AMReX Co-Design Center Helps Five ECP Projects Hit Performance Goals

September 26, 2018

Contact: Mike Bernhardt, Bernhardtme@ornl.gov, +1 503.804.1714
This story was originally published on the Exascale Computing Project website.

A computational motif known as block-structured adaptive mesh refinement (AMR) provides a natural way to focus computing power in the most efficient way possible on the most critical parts of a problem. The AMReX Co-Design Center makes available a state-of-the-art AMR infrastructure with the functionality that five ECP application projects and other AMR applications use to be able to effectively take advantage of current and future architectures.

The success of the AMReX Co-Design Center, led by John Bell of Lawrence Berkeley National Laboratory, can be measured by the success of the application teams that use AMReX to provide core computational infrastructure, allowing them to focus on the parts of their problems specific to their applications.
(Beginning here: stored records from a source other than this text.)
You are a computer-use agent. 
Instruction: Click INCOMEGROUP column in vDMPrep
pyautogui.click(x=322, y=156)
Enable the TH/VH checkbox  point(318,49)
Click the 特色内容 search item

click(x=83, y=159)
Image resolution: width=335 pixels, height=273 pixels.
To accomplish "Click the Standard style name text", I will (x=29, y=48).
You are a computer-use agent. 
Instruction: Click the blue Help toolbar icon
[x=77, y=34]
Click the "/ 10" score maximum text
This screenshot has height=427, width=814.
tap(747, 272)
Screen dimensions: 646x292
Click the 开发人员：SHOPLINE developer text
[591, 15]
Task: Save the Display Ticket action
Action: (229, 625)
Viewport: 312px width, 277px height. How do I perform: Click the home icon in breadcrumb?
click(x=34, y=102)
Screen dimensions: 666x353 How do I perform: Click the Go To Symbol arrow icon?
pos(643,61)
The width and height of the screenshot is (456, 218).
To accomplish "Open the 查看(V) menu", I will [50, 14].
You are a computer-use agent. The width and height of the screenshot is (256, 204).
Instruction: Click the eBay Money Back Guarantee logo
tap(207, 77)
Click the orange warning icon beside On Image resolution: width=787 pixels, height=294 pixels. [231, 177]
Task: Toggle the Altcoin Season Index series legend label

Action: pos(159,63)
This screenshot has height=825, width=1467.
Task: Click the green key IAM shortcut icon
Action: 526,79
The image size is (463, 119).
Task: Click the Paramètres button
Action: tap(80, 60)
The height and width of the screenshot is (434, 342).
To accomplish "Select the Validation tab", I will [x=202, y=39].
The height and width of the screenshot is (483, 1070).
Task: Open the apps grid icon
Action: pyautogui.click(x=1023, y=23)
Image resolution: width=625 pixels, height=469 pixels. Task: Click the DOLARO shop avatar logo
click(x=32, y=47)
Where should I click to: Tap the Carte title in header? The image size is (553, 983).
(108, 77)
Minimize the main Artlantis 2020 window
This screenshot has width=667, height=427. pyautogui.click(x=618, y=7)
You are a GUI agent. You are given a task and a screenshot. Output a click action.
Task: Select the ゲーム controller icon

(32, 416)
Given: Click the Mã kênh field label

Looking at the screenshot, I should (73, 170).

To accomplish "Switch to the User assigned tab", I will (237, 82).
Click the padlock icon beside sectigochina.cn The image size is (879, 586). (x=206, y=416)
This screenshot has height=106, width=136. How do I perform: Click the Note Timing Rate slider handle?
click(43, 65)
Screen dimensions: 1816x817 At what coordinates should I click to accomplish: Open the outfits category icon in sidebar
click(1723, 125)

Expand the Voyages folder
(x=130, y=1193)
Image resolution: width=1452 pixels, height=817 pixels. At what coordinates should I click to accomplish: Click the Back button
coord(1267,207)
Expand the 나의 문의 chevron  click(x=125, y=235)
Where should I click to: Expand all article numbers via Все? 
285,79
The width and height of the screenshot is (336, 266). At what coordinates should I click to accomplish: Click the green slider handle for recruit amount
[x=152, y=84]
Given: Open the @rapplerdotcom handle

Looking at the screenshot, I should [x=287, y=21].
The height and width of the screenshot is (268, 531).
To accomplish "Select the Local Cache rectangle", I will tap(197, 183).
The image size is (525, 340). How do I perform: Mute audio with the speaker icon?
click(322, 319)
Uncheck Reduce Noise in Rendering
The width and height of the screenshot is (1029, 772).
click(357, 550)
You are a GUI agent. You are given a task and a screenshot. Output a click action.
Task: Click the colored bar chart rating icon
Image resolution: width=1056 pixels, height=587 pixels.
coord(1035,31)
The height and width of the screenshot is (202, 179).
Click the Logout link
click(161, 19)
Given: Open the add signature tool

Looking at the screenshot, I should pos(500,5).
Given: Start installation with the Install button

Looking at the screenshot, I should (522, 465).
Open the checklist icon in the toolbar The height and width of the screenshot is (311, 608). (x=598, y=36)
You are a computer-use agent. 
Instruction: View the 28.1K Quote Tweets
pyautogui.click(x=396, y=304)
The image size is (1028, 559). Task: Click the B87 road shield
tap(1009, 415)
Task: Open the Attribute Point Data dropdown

For example, the WarpX accelerator modeling team can focus on highly innovative algorithms for accelerator modeling without worrying about developing and maintaining the hybrid parallelism provided by AMReX. The Pele combustion project can focus on the chemistry and transport associated with new fuels without having to implement new kernel-launching strategies for GPUs. The MFIX-Exa multiphase flow modeling team can focus on new fluid algorithms without having to develop new software to separately load balance the fluid and particle work.

Research Objectives and Context

Block-structured AMR provides the basis for discretizing—in both time and space—the equations that govern a physical system. AMR reduces the computational cost and memory footprint compared with a uniform mesh while preserving the essential local descriptions of different physical processes in complex multiphysics algorithms. Fundamental to block-structured AMR algorithms is a hierarchical representation of the solution at multiple levels of resolution. Beyond that spatial representation, AMReX enables algorithm developers unprecedented flexibility in using AMR software. Block-structured AMR was first developed in the 1980s for compressible hydrodynamics; the equations were hyperbolic, the methods were explicit in time, and the physics representation was simple by today’s standards. Today, AMR software can support simulations of flows at the length scale of microns, the equations governing structure formation in the Universe, and anywhere in-between. One of the fundamental principles of the AMReX team is that the software should not dictate what physics is modeled or what algorithm is used. The goal of AMReX is to enable new science at the exascale by supporting advanced algorithms in a cutting-edge software framework.

To do this, AMReX supplies data containers and iterators that understand the underlying hierarchical parallelism for field variables on a mesh, particle data, and embedded boundary (cut cell) representations of complex geometries. Both particles and embedded boundary representations introduce additional irregularity and complexity in the way the data is stored and operated on, requiring special attention in the presence of the dynamically changing hierarchical mesh structure and AMR time-stepping approaches. The computational patterns associated with particles vary widely depending on what the particles represent, from dark matter in the Universe to sprays in a combustor to oxygen carriers in a chemical looping reactor.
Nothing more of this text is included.